Frege's distinction between sense (Sinn) and reference (Bedeutung) has been his most influential contribution to philosophy, however central it was to his own projects, and however he may have conceived its importance. Philosophers of language influenced by, or reacting against, the distinction and historians of philosophy commenting on it, have all contributed to the voluminous literature surrounding it. Nonetheless in this essay I hope to shed new light on the distinction by considering it in the context of the development of Frege's thought, and connecting it more intimately than is usually done with Frege's interests in logic, especially his views on judgement, truth and inference, which were central to his own projects as he conceived them.

######

### THE TASKS:
a. Answer these questions using the Frege excerpt:
(i) What German words does it give for sense and reference?
(ii) Which two groups does it say have contributed to the literature surrounding the distinction?
(iii) What context does the essay propose for considering the distinction?
b. From the Frege excerpt, list each of the views of Frege's that follow the words "especially his views on".

(Raw records)

######

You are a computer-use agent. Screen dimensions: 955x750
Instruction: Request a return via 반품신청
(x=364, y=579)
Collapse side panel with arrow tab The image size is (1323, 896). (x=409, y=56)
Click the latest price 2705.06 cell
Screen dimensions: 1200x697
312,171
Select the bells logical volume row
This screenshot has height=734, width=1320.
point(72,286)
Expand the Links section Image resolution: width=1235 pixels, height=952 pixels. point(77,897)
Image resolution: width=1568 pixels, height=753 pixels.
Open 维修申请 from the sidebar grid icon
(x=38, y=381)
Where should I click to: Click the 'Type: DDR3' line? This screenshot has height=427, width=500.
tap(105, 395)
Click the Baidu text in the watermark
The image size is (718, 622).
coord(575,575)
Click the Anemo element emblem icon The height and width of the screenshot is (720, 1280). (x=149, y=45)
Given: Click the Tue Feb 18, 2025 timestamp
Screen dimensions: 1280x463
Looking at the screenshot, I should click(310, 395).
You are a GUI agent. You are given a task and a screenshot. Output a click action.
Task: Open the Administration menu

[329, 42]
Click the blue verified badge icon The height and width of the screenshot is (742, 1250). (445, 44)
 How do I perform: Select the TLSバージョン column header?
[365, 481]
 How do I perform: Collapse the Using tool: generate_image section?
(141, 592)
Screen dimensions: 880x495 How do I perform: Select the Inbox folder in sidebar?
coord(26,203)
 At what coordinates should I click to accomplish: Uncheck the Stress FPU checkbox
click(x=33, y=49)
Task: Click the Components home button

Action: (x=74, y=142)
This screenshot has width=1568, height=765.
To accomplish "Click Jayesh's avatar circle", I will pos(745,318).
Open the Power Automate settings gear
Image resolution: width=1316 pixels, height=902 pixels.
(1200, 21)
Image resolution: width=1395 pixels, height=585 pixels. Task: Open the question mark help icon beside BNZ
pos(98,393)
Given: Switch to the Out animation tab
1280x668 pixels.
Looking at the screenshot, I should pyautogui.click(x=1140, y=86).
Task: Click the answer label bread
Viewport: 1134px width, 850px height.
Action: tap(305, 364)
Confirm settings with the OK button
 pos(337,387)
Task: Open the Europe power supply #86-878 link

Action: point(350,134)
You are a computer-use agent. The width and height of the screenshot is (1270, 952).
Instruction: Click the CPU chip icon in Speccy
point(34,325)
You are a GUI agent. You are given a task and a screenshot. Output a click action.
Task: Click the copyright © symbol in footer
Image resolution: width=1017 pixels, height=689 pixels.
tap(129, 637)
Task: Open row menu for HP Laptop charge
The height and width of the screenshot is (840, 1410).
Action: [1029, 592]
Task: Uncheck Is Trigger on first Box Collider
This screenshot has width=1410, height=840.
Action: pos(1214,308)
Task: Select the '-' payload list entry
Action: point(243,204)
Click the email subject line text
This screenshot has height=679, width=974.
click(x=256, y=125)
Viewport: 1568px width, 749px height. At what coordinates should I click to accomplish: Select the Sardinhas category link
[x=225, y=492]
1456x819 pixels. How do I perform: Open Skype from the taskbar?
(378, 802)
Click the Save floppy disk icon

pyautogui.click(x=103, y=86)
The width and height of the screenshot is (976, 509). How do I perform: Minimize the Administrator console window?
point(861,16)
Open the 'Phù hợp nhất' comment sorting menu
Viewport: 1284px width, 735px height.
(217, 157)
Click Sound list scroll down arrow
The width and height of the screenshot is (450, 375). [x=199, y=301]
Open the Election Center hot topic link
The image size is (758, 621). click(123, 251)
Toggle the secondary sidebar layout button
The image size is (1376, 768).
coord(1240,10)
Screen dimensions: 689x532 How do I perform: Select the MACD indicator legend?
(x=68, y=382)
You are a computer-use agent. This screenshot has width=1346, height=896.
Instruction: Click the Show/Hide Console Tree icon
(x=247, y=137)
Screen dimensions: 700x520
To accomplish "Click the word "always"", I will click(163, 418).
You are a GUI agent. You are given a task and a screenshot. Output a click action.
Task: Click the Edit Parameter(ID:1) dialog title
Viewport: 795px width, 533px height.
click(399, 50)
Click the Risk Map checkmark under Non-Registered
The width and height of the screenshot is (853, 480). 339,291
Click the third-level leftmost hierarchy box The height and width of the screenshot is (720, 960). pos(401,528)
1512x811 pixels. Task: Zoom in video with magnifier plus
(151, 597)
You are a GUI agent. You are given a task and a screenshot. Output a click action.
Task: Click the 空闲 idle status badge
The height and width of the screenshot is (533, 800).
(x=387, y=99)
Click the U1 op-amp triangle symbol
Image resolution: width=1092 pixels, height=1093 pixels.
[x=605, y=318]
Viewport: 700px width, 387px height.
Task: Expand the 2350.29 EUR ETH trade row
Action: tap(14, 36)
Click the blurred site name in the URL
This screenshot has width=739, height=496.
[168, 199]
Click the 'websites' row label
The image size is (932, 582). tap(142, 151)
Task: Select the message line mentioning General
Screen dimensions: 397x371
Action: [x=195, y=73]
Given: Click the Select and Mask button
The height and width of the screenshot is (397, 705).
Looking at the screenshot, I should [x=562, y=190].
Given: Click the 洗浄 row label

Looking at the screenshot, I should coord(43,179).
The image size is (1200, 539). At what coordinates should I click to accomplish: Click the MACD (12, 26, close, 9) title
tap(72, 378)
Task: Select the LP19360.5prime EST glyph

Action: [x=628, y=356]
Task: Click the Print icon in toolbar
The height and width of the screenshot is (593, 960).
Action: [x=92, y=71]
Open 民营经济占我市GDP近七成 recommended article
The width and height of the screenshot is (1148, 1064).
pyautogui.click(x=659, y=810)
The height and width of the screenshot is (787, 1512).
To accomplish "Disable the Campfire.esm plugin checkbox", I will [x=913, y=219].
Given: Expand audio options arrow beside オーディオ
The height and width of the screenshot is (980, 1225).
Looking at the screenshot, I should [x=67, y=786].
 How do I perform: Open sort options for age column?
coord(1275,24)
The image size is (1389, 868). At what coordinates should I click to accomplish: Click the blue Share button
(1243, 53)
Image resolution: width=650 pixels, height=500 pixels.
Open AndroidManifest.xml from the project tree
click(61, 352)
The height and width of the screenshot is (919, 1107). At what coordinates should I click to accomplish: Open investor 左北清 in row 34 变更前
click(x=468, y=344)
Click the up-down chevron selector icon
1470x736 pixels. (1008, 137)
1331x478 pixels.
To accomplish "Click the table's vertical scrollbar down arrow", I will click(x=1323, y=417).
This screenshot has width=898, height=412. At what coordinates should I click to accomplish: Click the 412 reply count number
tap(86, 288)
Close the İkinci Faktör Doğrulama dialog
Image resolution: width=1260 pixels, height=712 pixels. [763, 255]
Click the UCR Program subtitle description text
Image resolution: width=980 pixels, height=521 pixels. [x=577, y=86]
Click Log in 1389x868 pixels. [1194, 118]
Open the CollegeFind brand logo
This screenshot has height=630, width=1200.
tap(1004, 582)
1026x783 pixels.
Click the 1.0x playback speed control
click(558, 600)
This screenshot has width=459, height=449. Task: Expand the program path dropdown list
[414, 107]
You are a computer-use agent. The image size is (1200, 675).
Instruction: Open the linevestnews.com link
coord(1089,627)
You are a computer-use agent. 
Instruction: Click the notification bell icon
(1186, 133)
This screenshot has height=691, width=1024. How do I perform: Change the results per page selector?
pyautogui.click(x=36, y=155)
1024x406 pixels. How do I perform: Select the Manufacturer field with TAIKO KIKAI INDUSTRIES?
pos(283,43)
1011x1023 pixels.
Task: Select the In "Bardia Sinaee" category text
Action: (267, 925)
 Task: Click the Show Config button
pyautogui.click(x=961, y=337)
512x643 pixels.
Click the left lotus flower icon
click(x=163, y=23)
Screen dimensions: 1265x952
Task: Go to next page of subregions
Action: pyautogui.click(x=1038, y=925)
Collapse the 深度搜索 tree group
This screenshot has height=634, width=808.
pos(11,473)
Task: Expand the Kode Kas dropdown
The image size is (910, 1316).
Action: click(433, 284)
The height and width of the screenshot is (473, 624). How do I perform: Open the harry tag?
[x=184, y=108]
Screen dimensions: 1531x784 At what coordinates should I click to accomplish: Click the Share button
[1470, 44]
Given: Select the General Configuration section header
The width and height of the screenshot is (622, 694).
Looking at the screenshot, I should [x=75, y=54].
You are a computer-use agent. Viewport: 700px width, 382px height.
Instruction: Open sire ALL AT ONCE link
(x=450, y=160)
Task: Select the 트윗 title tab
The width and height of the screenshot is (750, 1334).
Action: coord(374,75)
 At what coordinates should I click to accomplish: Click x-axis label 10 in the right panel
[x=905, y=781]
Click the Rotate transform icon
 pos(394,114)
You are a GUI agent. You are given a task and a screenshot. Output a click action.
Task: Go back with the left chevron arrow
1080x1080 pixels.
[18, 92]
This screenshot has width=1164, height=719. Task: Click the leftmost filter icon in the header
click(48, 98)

######

### ANSWERS FOR THE TASKS:
a.
(i) Sinn for sense and Bedeutung for reference.
(ii) Philosophers of language influenced by, or reacting against, the distinction, and historians of philosophy commenting on it.
(iii) The context of the development of Frege's thought.

b.
Judgement
Truth
Inference